Tzw. "dzicy" w Amazonii lepiej się traktują i szanują w obrębie jednego plemienia niż ta prawdziwa dzicz z USA-ńskiego zadupia. Najbardziej "pomocna" głównej bohaterce rodzina proponuje wzięcie na wychowanie jej brata, ale siostry to już nie, no bo wiadomo, że dziewczynka jest "nieproduktywna". Ten film pokazuje coś o wiele bardziej przerażającego niż dowolny "horror", którego akcja dzieje się na północno amerykańskiej prowincji.
Tak to mniej więcej wygląda w USA. Wiem z własnych obserwacji na miejscu. Ludzie są niestety wszędzie bardzo podobni.
Przeczytałem ten wpis przed obejrzeniem filmu i spodziewałem się bógwieczego, a tu w zasadzie typowe relacje w świecie ludzi dotkniętych ubóstwem.

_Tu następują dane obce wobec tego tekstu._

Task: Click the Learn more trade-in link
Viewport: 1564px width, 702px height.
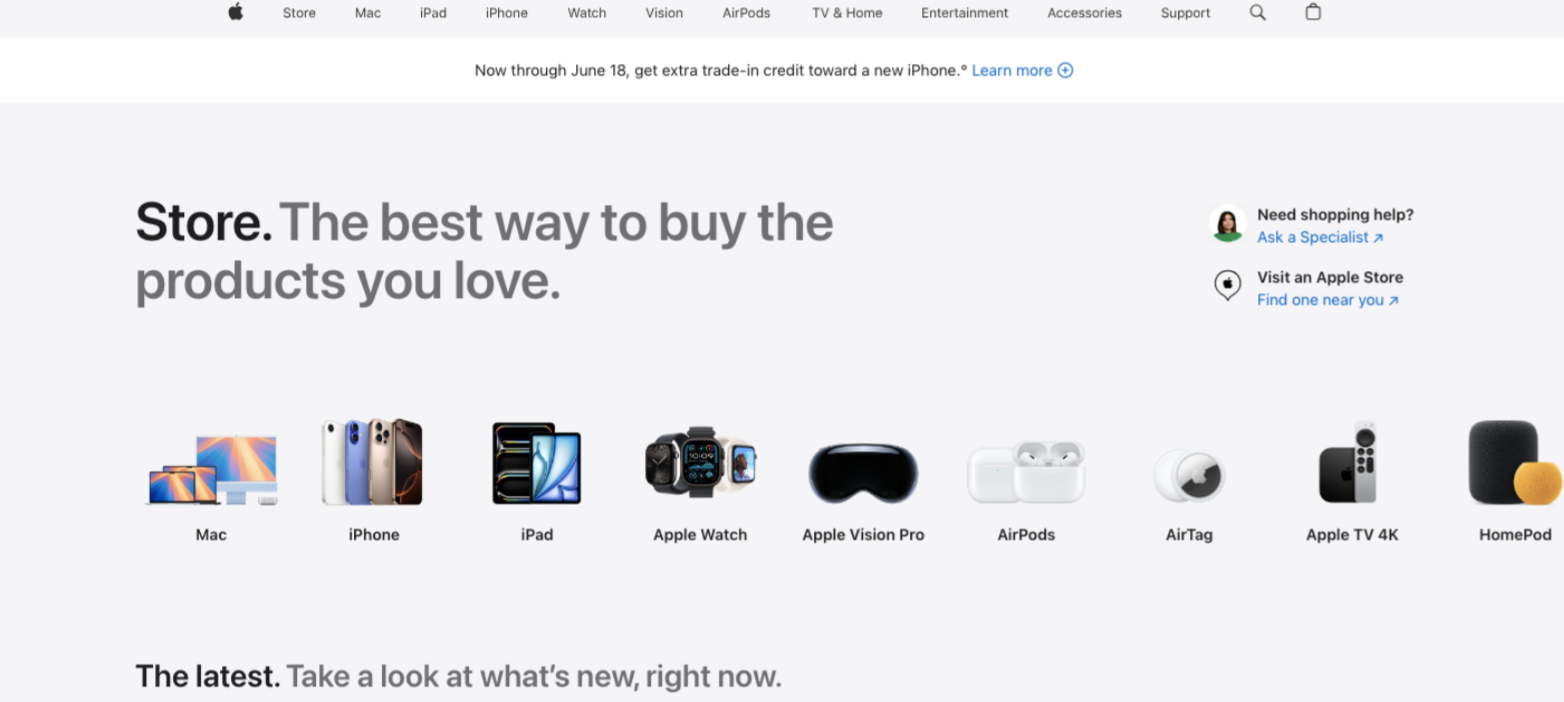Action: 1012,70

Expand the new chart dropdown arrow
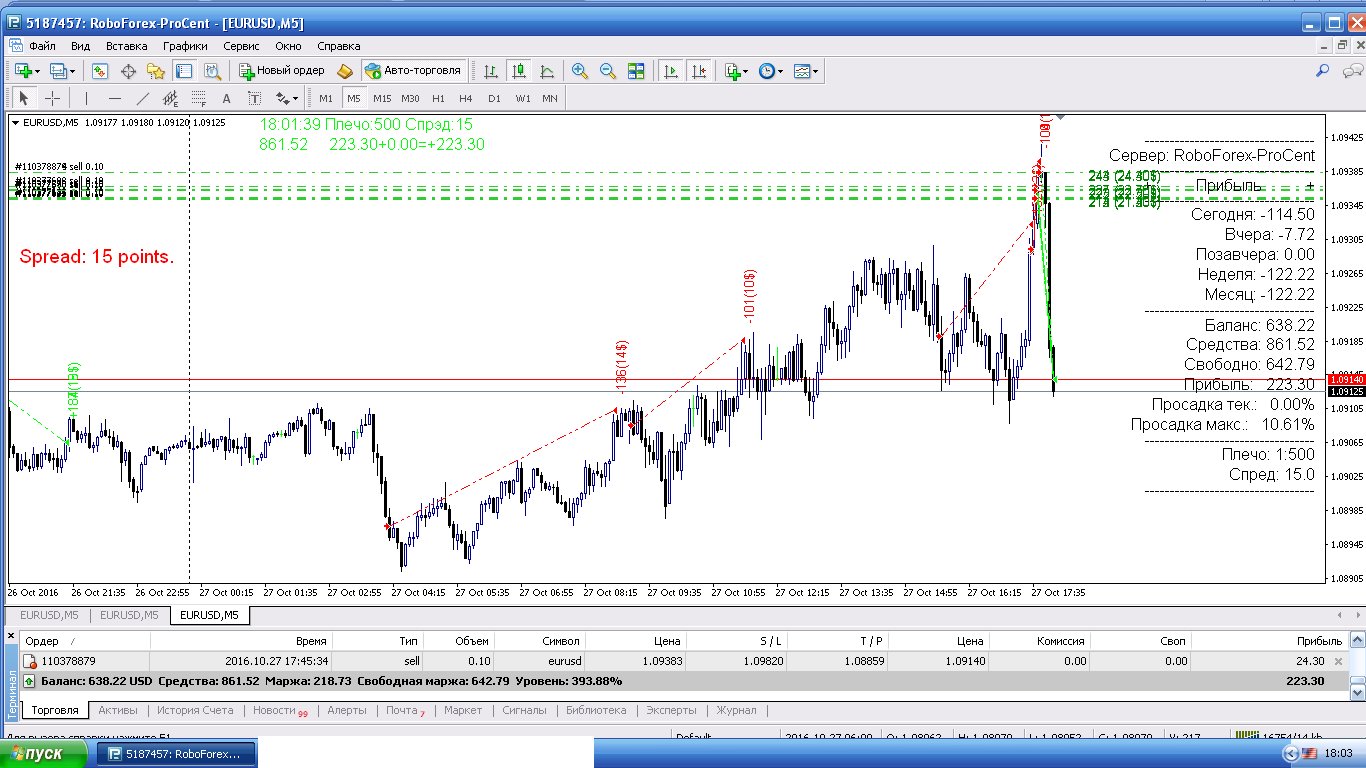coord(38,71)
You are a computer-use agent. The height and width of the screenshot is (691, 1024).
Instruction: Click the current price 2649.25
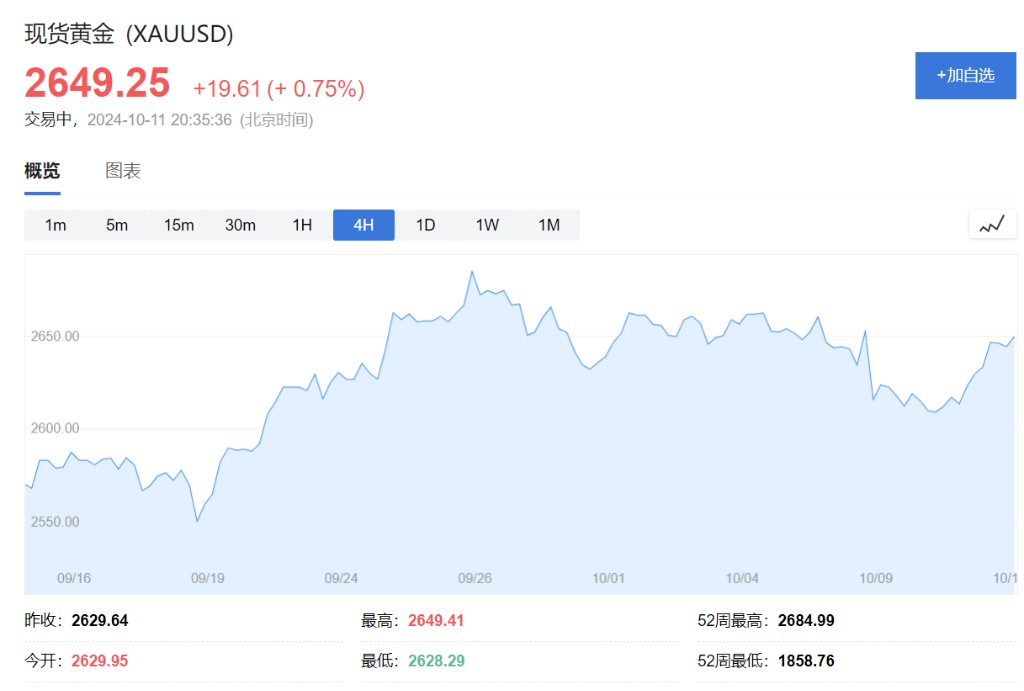pos(97,83)
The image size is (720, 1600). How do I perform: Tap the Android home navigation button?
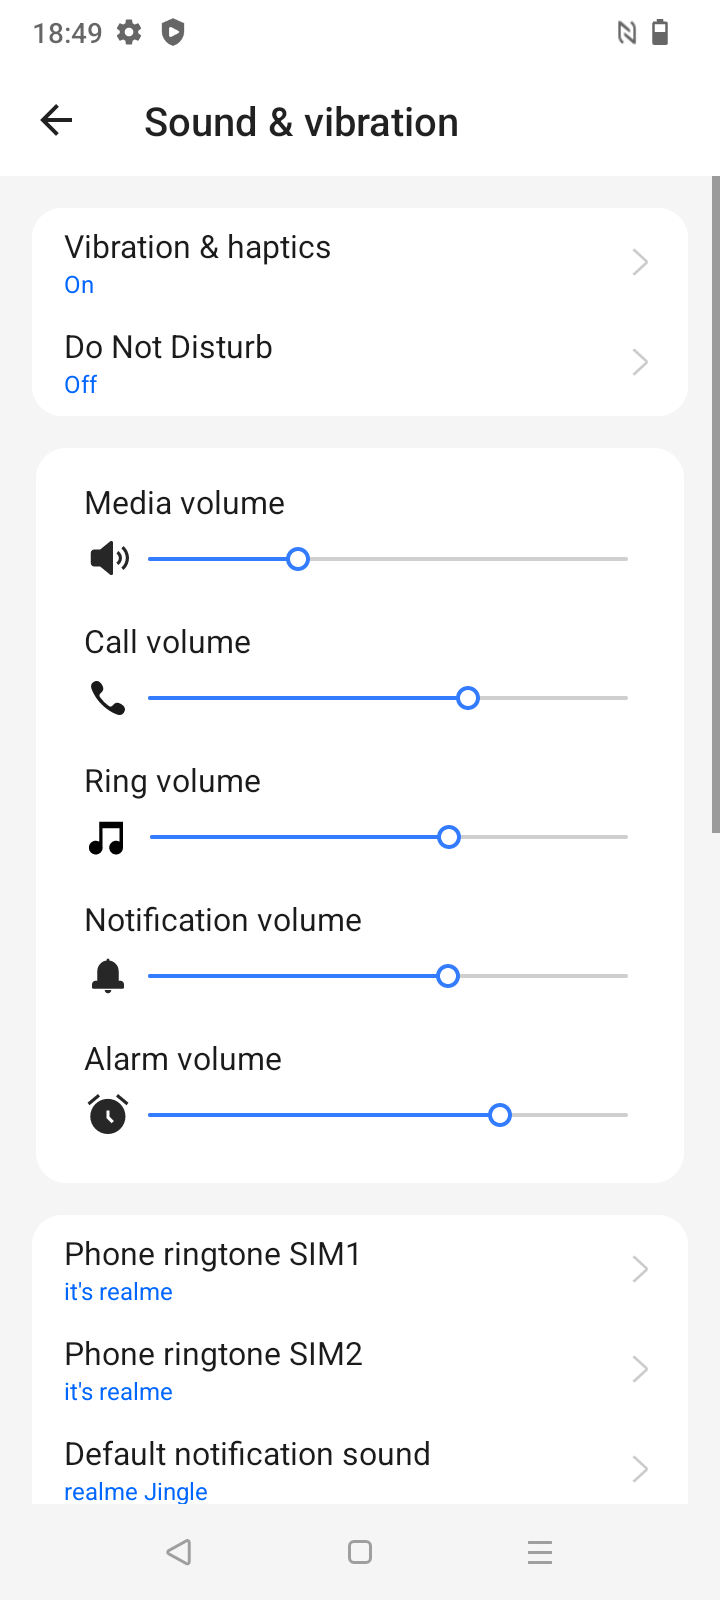pyautogui.click(x=360, y=1552)
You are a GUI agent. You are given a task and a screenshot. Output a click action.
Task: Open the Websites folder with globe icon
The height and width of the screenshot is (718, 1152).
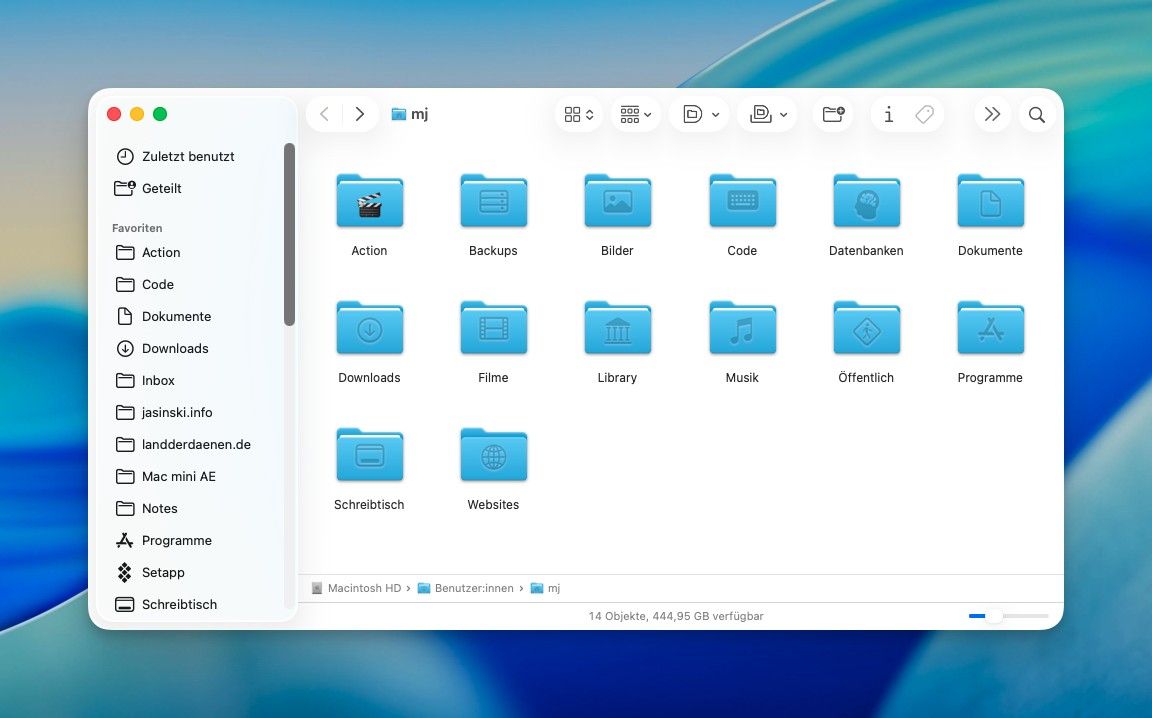[x=493, y=455]
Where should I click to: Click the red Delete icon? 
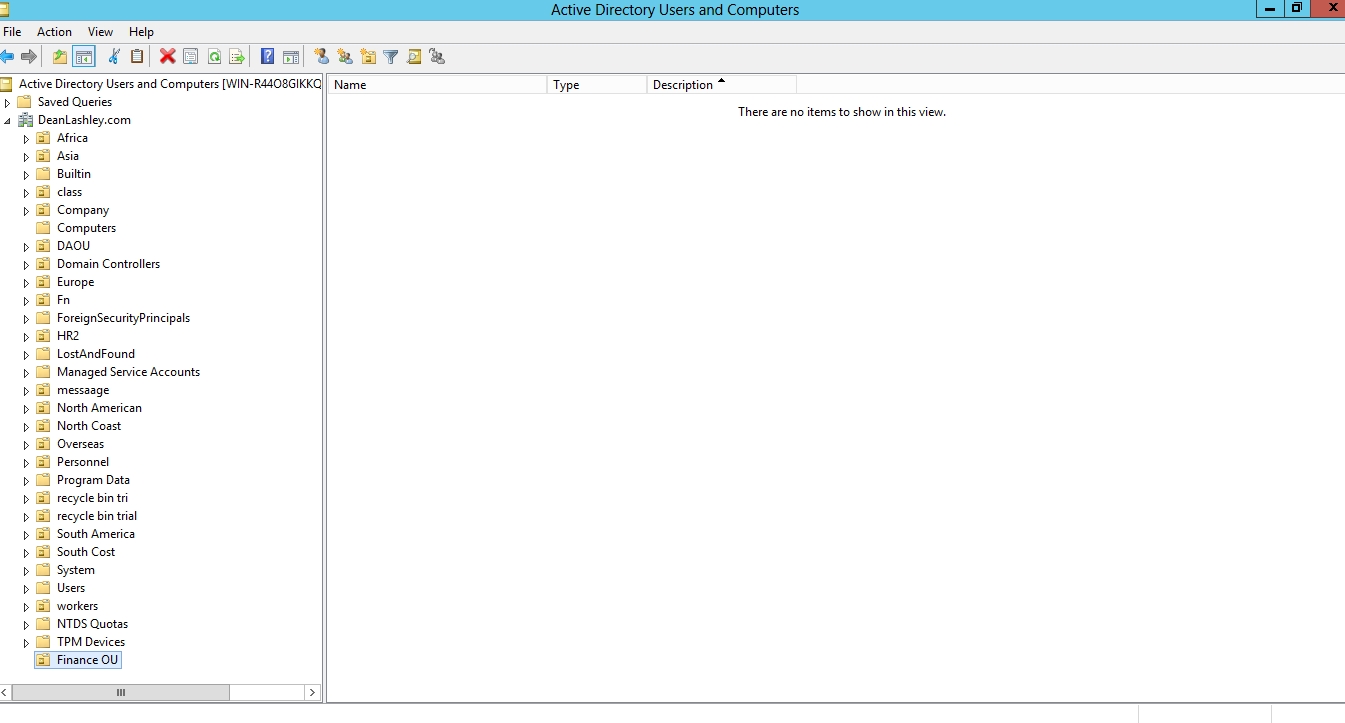[x=167, y=57]
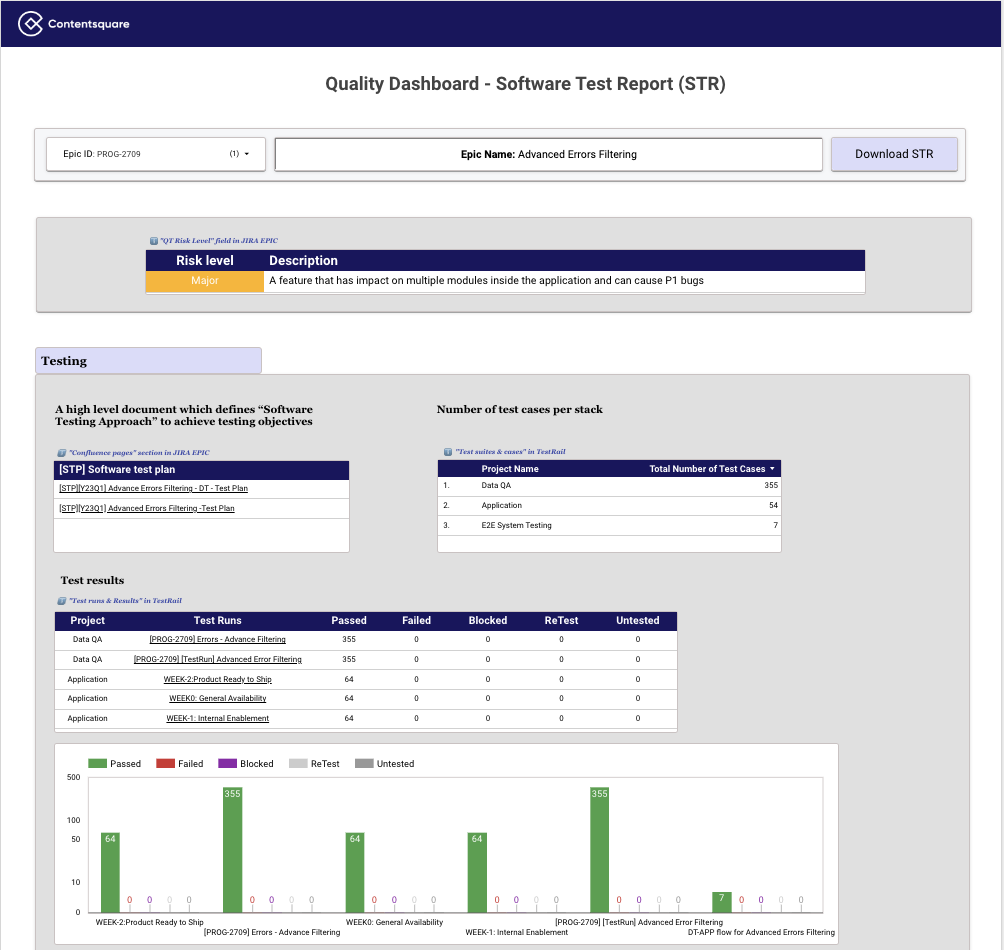
Task: Click the Major risk level badge
Action: 204,281
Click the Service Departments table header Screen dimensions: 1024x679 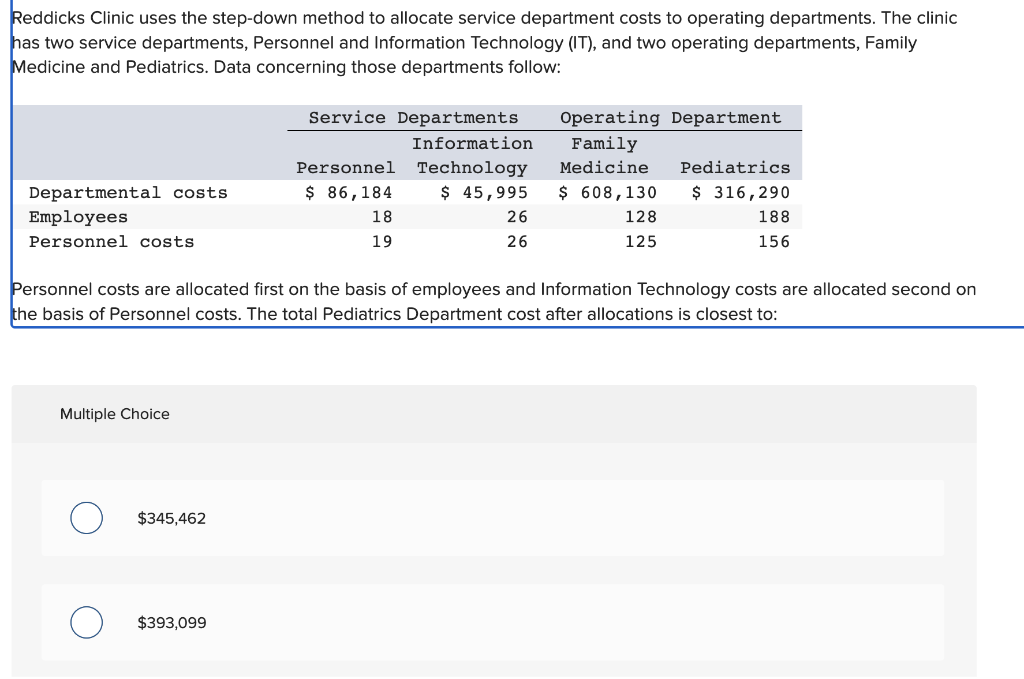(x=413, y=118)
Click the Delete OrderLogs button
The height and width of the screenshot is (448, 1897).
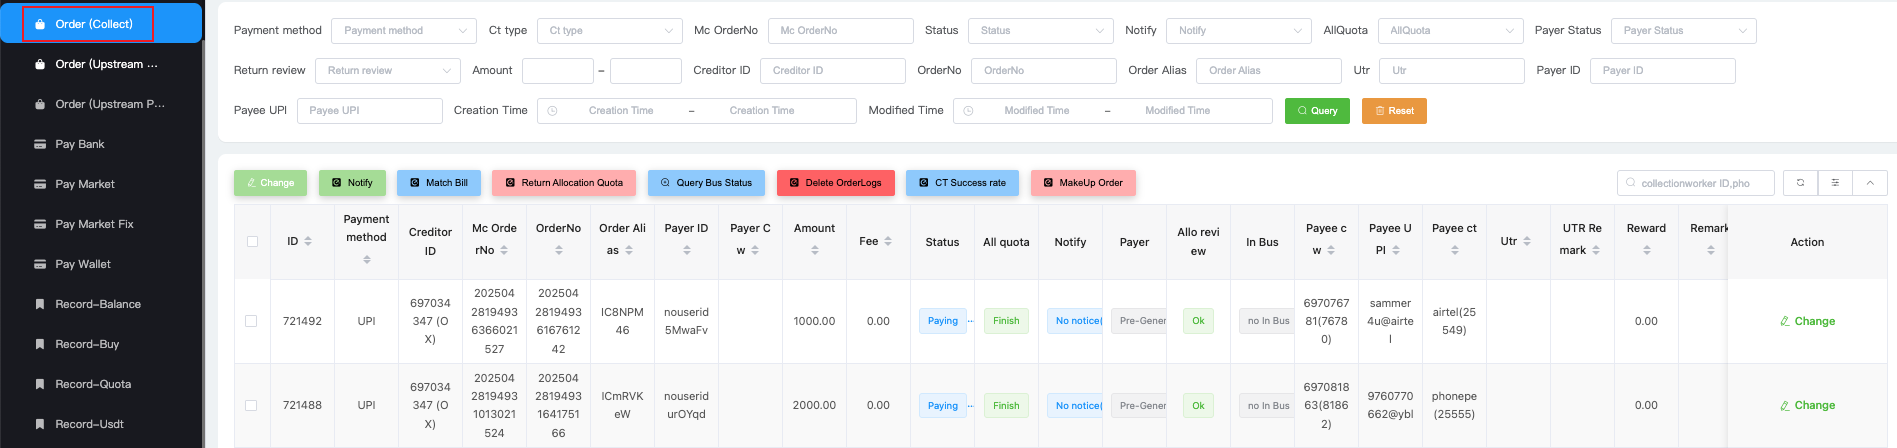click(835, 183)
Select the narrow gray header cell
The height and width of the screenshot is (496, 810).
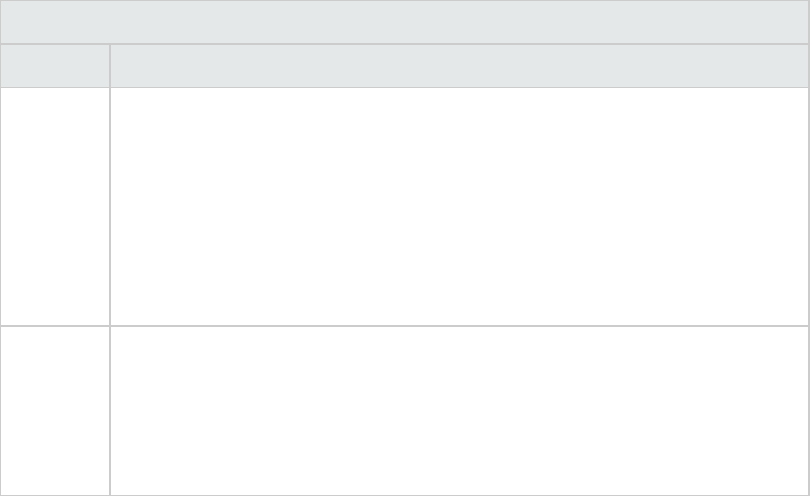pyautogui.click(x=55, y=66)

Rzadko widzimy tę stronę Ameryki, a jeżeli już to podlaną sosem sensacji. Ale jestem wstanie uwierzyć, że tak to wygląda. Tak samo jak u nas. Z tą różnicą, że w Stanach odległości są większe i izolacja większa. Zapomnijcie o tych wyidealizowanych obrazach ludzi biednych ale uczciwych. Bieda rodzi patologię, niszczy wrażliwość i współczucie. Zwłaszcza w obliczu świadomości doznawanych krzywd.
Mnie ta drapieżność urzekła - postaci kierujące się instynktem przetrwania. Zamknięci w swoim ciasnym świecie pełnym oparów metaamfetaminy. Z zadziwiającą lekkością film potrafił mnie wciągnąć w swój brunatno-zielony klimat , bagnisty martwy obraz , wykuta twarda główna bohaterka. Świetna gra aktorska agresja, lęk, wściekłość - te emocje, aż kipią . Żaden film akcji nie potrafił mnie tak przykleić do ekranu.
Naucz się poprawienie pisać nazwę województwa a tak poza tym to masz jakiś problem ? Byłeś na Podlasiu ? Piszesz takie farmazony, że mam ochotę Ci palnąć w zęby. Powiem Ci Panie wielki warszawiak, że takiej wstrętnej i patologicznej dzielnicy jak tam masz u siebie (zapewne wiesz o jakiej mówię, no chyba, że jesteś ze wsi a nie z warszawy) to na całym Podlasiu nie ma.